Edit: It seems like there are a lot of comments surrounding him "abandoning" TDD. Not only did he not do that, he literally says in the conclusion of the article that he would not recommend doing it.

1 comments

What languages have you tried REPL driven development with? As far as I know, Golang doesn't have a REPL that is connected with your editor so you can evaluate inline code and Golang is not made for REPL driven development either, so you have bunch of implicit state and you can't overwrite function definitions at runtime either.

I think you need to have a language (or structure your particular program in a way) that is really made with live-coding in mind for it to actually give you any benefits, like Smalltalk or Clojure and similar. Otherwise it's just adding another step to reach the real program you're running.

Edit: using your example as an example here, hope you don't mind. A program made with REPL driven development would have way less code in the main function, in order for you to test the code outside with your REPL. The `StoreGame` function would accept a data-store + the argument you have now, so at development-time, you can pass it arbitrary stores. And similar changes.

I don't mind the criticism at all. I don't use it often enough to claim expertise. Fair points about my usage.

You can still get proper editor support with Golang (even though it isn't designed for it). I've done so here with VSCode working with a "remote" delve session: https://github.com/cjsaylor/chessbot/blob/11e1059aa77fed84d2...

Thanks :)

My point being, if you wanted to execute the following code: https://github.com/cjsaylor/chessbot/blob/11e1059aa77fed84d2...

You probably wouldn't be able to, without restructuring how you're handling your state that is being used there. A REPL driven made program usually is made that the runtime carries the state and exposes it, so you could just select that part and run it, and see the output of it.

I'm guessing delve is more like a traditional debugger that steps through each line, rather than an REPL, correct?

Correct, but it does allow you to modify values in memory, so you could do the branching and state changes as you go. I admit I could have made that flow more "editable" from the debugger/REPL, however it did serve its purpose in terms of prototyping ideas before I integrated them into the real thing. I also do use it to debug weird state things of issues reported to me, which I do mess with the values at runtime with Delve to simulate.

I may be misunderstanding the "true" REPL development here, but I think the points laid out by the article seems to match my experience to a degree.
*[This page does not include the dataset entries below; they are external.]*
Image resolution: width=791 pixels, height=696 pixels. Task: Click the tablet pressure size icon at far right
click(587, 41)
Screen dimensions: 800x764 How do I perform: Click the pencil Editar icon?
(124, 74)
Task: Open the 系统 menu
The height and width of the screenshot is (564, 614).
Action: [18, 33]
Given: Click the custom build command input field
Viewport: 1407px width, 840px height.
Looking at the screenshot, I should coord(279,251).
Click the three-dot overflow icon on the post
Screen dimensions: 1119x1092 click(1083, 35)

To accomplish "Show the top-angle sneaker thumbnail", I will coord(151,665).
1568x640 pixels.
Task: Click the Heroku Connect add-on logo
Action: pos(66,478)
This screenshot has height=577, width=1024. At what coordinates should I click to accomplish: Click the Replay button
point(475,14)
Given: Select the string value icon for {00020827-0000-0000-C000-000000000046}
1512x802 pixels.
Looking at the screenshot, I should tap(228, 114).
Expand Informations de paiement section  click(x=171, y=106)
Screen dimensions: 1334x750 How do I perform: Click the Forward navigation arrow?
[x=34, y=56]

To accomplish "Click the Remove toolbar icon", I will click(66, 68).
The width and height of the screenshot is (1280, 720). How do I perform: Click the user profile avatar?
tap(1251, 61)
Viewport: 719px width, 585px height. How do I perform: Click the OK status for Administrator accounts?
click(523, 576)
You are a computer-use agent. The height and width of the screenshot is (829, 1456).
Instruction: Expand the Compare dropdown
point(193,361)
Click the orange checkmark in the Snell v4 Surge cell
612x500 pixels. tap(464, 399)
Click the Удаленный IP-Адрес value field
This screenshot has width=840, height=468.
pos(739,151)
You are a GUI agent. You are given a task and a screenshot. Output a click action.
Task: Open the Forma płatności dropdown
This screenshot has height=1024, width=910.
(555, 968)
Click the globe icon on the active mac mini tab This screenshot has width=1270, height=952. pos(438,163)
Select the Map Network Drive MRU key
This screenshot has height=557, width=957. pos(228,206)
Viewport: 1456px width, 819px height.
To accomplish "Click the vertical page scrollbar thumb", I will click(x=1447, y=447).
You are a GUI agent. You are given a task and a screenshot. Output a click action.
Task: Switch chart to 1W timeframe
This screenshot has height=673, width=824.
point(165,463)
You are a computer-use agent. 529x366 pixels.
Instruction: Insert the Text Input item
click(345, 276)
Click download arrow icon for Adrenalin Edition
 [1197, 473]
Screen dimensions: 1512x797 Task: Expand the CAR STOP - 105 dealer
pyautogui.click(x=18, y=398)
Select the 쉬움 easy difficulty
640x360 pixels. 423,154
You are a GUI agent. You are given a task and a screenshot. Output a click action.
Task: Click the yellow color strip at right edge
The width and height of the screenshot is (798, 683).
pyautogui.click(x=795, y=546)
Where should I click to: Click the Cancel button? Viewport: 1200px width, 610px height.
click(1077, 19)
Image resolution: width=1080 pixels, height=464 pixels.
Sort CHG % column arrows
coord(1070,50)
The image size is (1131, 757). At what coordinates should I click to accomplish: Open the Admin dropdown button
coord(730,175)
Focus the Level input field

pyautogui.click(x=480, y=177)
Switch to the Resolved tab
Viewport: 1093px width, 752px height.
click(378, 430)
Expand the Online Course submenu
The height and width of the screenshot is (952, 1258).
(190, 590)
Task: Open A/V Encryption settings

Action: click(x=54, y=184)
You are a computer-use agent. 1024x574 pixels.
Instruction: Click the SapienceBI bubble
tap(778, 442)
That's interesting, didn't know that! Thanks for sharing. I don't think there is anything that is more "true" than something else, it's just varying degree of personal productivity and in the end we all work very differently, so one size does not fit all. I'm glad you're sharing your thoughts with me and seems to be similar to the REPL environment I'm running myself.
I looked into this subject a bit more deeply in regards to Go, and you are right. Go doesn't have a REPL built in, and most of the implemented REPLs only work off of stdin. So, the Clojure style of REPL development is not as straight-forward in Go. However, it does seem like one of the userland REPLs could be adapted to work with an editor (like vscode) if the input source wasn't locked to stdin.

It seems like a ripe target for an opensource library to accomplish this. I may explore this later on when I have more time to devote.

Indeed, I'm going to think about some of the suggestions you mentioned the next time I'm in there playing with it. Perhaps I'll hit a wall with delve that other language tools (like Clojure) handle better.
I kind of practice REPL driven development in Go actually. I usually write 1-2 functions at a time, and simply test them by repeatedly running the program, with tests happening in an init() function.

When everything's well again, I move the bits to a test case.

I guess my point would be that with a REPL driven development in Clojure, there is no moving, as the code is already where it should be, you just executed it from there directly.

And you don't need to extract anything into functions, lisp-syntax kind of already gives you all the separation you need, so you can just execute code in place if you need it to.